Timing "from Click to Done" - Full Cycle Experience
User performance experience focuses on what is the full cycle time from when the user requests a page or invokes an action till a new page is ready for interaction or the action has completed. Most sites have various ways of tracing parts of the performance puzzle. Often backend instrumentation is inserted to time backend services. But a lot of sites don't have a complete picture of just how much time is the user spending from the time they click it till the time they get it back (done).
To address this issue at Netflix, one of the first things I initiated after joining Netflix was the creation of full cycle tracers. Kim Trott (on my team) took the idea, ran with it, fleshed it out and turned it into reality.
The idea of tracing the full cycle time is to:
- Capture the start time
- Capture various points of interest
- Capture the end time
- Log the results
Capture the Start Time ("from Click")
To get a full cycle time we need to capture the point in time the user makes a request.
At Neflix we use the following stack of technologies: Java, JSP, Struts2, Tiles2, HTML, CSS and Javascript. Within the normal HTTP request/response cycle our requests are handled via Java servlets (eventually routing through to JSP for Web pages).
Unload Event
The most logical place to measure the start of a request ("from Click") is on the originating page (see A in figure above). The straighforward approach is to add a timing capture to the unload event (or onbeforeunload).

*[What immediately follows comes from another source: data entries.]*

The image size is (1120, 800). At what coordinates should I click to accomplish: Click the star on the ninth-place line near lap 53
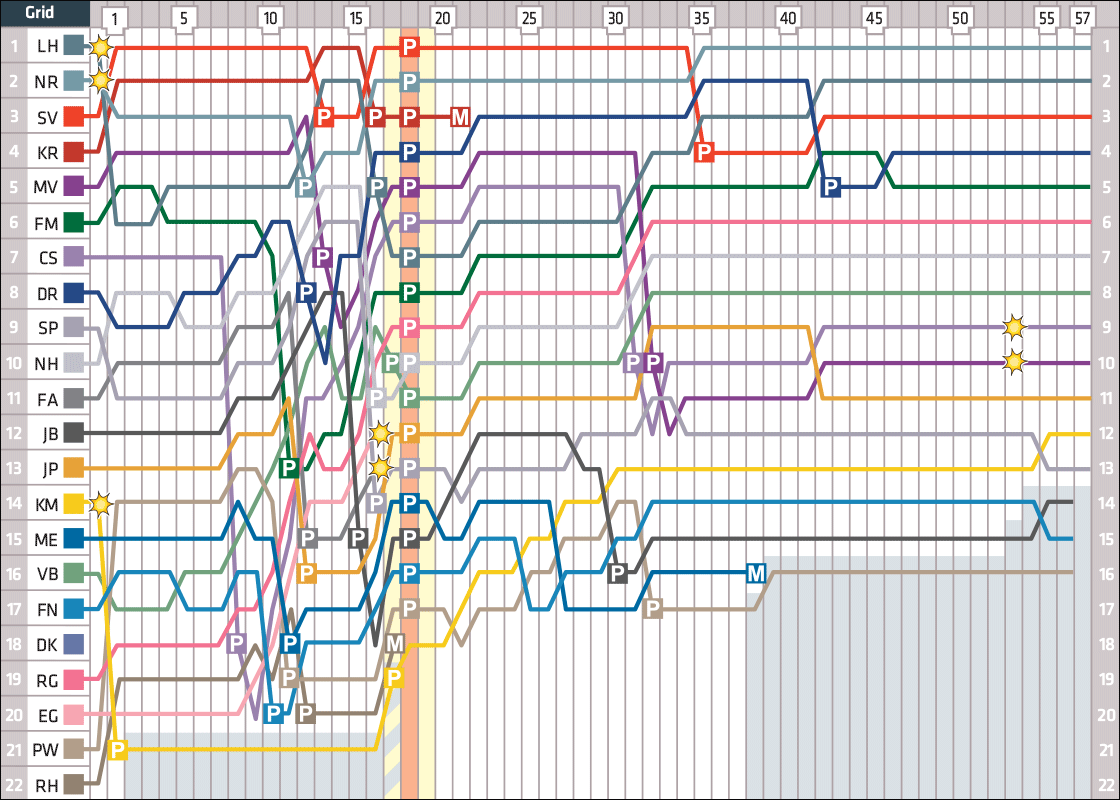click(x=1014, y=327)
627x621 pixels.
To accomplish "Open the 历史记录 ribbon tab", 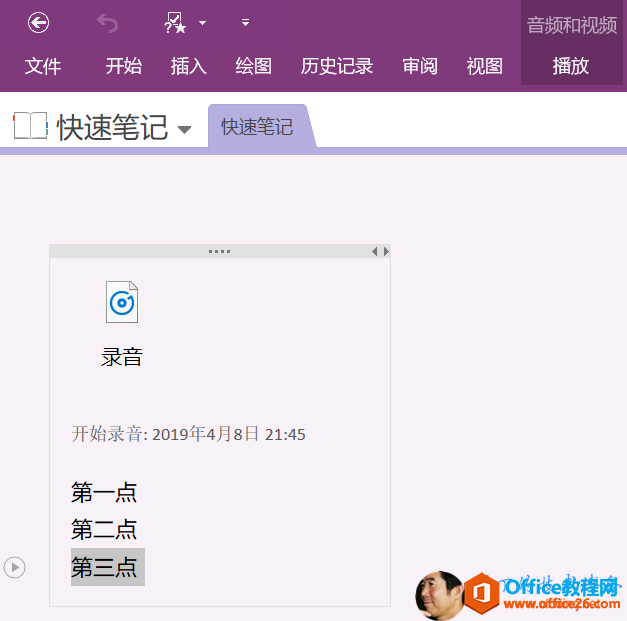I will 337,66.
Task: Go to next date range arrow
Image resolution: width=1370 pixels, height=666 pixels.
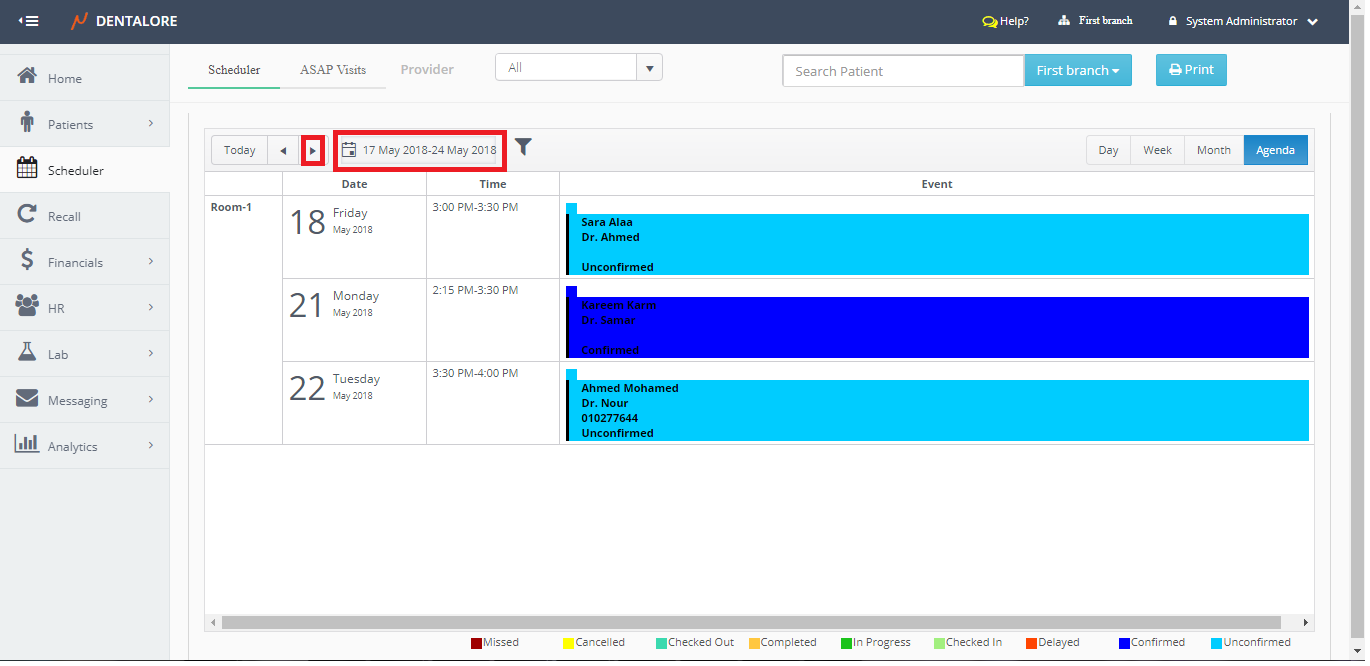Action: 313,151
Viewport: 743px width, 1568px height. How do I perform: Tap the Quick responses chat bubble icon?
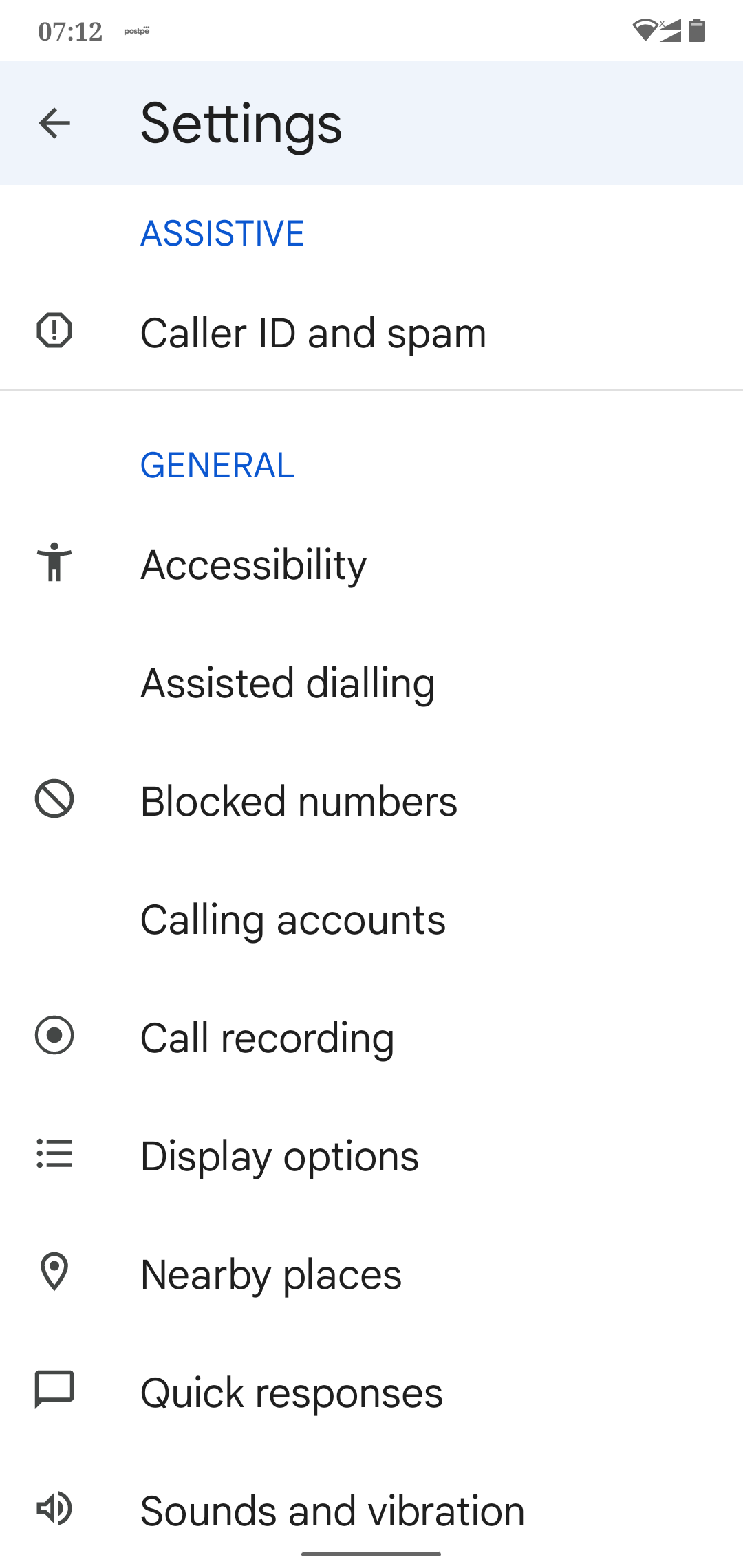click(x=54, y=1390)
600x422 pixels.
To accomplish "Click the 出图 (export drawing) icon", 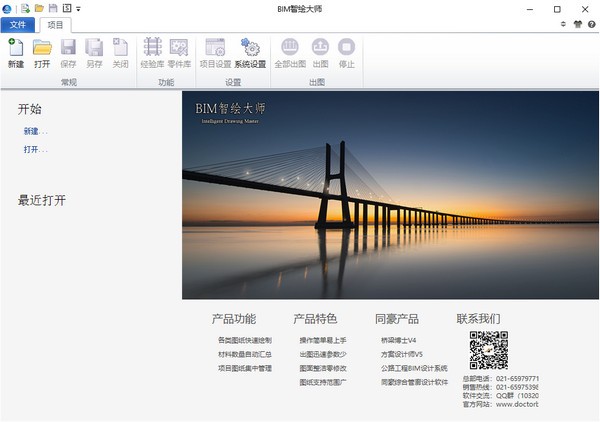I will click(x=320, y=52).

More than one technique exist for persisting this measurement, but the most common way is to write the timing information (like URL, user agent, start time, etc.) to a cookie.
However, there is a downside to this methodology. If the user navigates to your home page from elsewhere (e.g., from a google search), then there will be no "start time" captured since the unload event never happened on your site. So we need a more consistent "start time".
Start of Servlet Response
We address this by providing an alternate start time. We instrument a time capture at the very earliest point in the servlet that handles the request at the beginning of the response (see B in figure above). This guarantees that we will always have a start time. While it does miss the time it takes to handle the request, it ends up capturing the important part of the round trip time -- from response generation outward.
There are a number of ways to save this information so that it can be passed along through the response cycle to finally be logged. You can write out a server-side cookie. You can generate JSON objects that get embedded in the page. You could even pass along parameters in the URL (though this would not be desirable for a number of reasons). The point is you will need a way to persist the data until it gets out to the generated page for logging.
Note that the absolute time captured here is in server clock time and not client clock time. There is no guarantee these values will be in sync. We will discuss how we handle this later.
Capture Intereresting Points Along the Way
After capturing the start point there are a few other standard points of time we would like to capture.
Two points of interest are captured on the servlet side:
- When we begin generating the HTML for the page (C)
- When we end generating the HTML for the page (E)
- When start rendering the HTML for the page (D)
- When we end processing the HTML for the page (F)
In D, we emit a scriptlet immediately after emitting the <HEAD> tag that saves new Date()).getTime() into a Javascript object on the page.
In F, we emit a scriplet immediately after emitting the </BODY> tag that saves new Date()).getTime() into a Javascript object on the page.
When the page starts rendering the HEAD it will execute D and store the time stamp. When the BODY finishes rendering, it will execute F and store the time stamp.
Capture End Time ("to Done")
Once F is finished however, this does mean that the page is completely rendered. In parallel, the browser has been loading CSS, Javascript, requesting images and rendering the page. But the page is not ready for the user to interact with (typically) until the onload event is finished for the page (see G in diagram below).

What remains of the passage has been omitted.